#### [WHAT THE TASK REQUIRES]
Which lines below contain "will"? Copy every one of them.

RECORDS SUPPLIED Block Start

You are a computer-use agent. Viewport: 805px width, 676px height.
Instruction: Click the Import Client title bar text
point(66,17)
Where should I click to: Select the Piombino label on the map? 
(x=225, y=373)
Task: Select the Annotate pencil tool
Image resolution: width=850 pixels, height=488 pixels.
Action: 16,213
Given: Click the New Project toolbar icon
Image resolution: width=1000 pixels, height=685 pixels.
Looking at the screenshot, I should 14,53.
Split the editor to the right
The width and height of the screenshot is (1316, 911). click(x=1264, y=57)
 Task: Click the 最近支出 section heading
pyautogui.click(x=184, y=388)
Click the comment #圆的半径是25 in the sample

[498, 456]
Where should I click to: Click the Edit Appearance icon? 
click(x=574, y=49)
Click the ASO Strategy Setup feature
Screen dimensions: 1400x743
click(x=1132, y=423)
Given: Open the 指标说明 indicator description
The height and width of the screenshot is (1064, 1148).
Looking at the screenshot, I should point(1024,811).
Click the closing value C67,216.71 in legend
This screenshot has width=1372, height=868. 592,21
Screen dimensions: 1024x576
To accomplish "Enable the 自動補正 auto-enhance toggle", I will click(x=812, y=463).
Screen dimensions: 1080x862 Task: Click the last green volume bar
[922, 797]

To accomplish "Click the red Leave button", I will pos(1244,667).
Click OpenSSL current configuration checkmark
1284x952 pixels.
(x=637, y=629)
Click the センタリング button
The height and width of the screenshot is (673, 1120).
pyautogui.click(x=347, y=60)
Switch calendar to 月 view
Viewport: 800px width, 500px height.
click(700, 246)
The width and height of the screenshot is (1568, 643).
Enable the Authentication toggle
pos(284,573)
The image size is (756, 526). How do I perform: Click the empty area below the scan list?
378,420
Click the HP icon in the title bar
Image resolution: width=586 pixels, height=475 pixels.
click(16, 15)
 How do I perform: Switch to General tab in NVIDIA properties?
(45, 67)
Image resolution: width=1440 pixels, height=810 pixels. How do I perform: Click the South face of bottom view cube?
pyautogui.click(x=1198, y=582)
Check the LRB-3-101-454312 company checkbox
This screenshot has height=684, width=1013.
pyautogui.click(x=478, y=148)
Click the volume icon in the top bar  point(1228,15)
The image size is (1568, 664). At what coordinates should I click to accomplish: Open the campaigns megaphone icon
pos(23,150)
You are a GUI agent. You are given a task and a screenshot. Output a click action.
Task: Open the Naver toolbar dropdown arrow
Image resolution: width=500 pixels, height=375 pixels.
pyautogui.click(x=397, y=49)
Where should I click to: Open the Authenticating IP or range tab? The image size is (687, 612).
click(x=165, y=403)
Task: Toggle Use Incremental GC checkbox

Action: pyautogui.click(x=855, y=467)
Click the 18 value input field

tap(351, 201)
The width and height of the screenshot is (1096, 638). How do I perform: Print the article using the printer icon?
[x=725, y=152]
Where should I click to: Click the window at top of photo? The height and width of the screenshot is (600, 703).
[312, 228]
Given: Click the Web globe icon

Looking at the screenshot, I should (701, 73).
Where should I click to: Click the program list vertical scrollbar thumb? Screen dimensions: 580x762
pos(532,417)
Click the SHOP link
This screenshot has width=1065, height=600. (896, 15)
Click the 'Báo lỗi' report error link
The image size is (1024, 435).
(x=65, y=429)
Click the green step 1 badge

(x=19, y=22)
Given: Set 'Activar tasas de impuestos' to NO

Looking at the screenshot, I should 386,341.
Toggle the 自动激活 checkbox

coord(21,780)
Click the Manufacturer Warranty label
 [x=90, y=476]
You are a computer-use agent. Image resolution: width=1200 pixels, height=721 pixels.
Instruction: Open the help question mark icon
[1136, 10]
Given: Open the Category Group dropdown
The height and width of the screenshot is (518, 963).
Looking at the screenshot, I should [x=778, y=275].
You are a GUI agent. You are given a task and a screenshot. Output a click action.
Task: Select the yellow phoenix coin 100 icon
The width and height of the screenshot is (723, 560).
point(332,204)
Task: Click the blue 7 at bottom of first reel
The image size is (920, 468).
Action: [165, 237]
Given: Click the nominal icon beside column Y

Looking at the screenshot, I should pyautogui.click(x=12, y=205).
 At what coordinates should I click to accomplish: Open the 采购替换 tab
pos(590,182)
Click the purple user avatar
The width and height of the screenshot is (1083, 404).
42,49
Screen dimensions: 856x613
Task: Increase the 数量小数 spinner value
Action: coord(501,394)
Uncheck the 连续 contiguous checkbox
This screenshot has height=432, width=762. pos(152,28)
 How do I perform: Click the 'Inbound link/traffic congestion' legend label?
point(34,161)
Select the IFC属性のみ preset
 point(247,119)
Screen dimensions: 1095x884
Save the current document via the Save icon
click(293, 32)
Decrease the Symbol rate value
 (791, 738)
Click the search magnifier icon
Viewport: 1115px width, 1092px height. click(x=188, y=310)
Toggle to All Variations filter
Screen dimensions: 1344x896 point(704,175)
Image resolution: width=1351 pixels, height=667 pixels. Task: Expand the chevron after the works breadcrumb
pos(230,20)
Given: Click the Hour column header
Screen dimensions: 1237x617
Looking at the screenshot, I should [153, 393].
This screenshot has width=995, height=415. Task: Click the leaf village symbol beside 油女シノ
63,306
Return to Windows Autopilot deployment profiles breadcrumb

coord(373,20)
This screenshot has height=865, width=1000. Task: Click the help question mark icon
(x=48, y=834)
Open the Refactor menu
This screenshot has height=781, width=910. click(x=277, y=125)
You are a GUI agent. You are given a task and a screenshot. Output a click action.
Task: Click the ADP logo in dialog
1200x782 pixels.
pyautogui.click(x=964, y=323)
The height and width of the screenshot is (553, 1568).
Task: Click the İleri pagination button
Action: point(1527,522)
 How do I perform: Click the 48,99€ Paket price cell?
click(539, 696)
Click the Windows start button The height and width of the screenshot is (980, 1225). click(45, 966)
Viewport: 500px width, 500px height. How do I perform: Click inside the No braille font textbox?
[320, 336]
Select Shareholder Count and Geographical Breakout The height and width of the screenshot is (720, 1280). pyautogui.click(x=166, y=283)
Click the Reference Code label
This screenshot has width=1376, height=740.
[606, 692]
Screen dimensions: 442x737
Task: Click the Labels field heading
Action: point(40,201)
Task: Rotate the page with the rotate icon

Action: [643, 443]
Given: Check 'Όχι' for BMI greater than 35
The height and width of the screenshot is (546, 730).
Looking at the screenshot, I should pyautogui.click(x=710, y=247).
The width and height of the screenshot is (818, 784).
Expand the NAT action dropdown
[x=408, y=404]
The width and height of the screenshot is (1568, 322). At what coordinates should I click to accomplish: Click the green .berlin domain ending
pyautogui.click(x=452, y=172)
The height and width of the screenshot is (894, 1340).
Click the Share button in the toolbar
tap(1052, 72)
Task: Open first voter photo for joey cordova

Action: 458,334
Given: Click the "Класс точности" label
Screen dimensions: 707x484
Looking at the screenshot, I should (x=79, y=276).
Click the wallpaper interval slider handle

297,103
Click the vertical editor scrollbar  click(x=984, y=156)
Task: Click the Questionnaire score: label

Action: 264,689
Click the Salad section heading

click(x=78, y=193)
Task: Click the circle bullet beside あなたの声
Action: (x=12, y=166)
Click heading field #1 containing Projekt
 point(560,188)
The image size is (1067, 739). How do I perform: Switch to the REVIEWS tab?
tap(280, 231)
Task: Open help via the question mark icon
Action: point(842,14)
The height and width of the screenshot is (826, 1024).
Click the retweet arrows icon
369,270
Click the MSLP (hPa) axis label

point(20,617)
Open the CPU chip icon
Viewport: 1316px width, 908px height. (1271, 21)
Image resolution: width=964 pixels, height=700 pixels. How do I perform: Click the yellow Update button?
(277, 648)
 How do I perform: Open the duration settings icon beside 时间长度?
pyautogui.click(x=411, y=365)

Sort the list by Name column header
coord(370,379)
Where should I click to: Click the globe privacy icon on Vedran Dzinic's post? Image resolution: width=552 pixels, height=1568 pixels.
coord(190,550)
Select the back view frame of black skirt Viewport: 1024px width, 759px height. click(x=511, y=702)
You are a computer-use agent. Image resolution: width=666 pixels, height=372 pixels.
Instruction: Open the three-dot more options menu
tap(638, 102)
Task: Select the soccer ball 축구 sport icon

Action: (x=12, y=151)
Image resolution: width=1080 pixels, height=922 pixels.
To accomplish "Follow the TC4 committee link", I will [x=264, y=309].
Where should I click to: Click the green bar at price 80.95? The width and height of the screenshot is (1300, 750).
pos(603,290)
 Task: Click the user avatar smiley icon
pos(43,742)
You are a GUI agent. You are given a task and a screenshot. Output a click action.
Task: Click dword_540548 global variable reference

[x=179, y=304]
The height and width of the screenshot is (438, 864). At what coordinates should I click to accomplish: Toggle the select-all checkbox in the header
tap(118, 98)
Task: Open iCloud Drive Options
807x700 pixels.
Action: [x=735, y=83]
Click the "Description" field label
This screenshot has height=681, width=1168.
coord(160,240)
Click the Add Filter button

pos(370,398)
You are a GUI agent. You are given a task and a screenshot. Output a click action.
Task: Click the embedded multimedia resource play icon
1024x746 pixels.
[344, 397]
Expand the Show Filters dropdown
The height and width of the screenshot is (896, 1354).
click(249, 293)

RECORDS SUPPLIED Block End

#### [ANSWER TO THE PROBLEM]
To accomplish "Enable the 自動補正 auto-enhance toggle", I will click(x=812, y=463).
To accomplish "Click the red Leave button", I will pos(1244,667).
To accomplish "Follow the TC4 committee link", I will [x=264, y=309].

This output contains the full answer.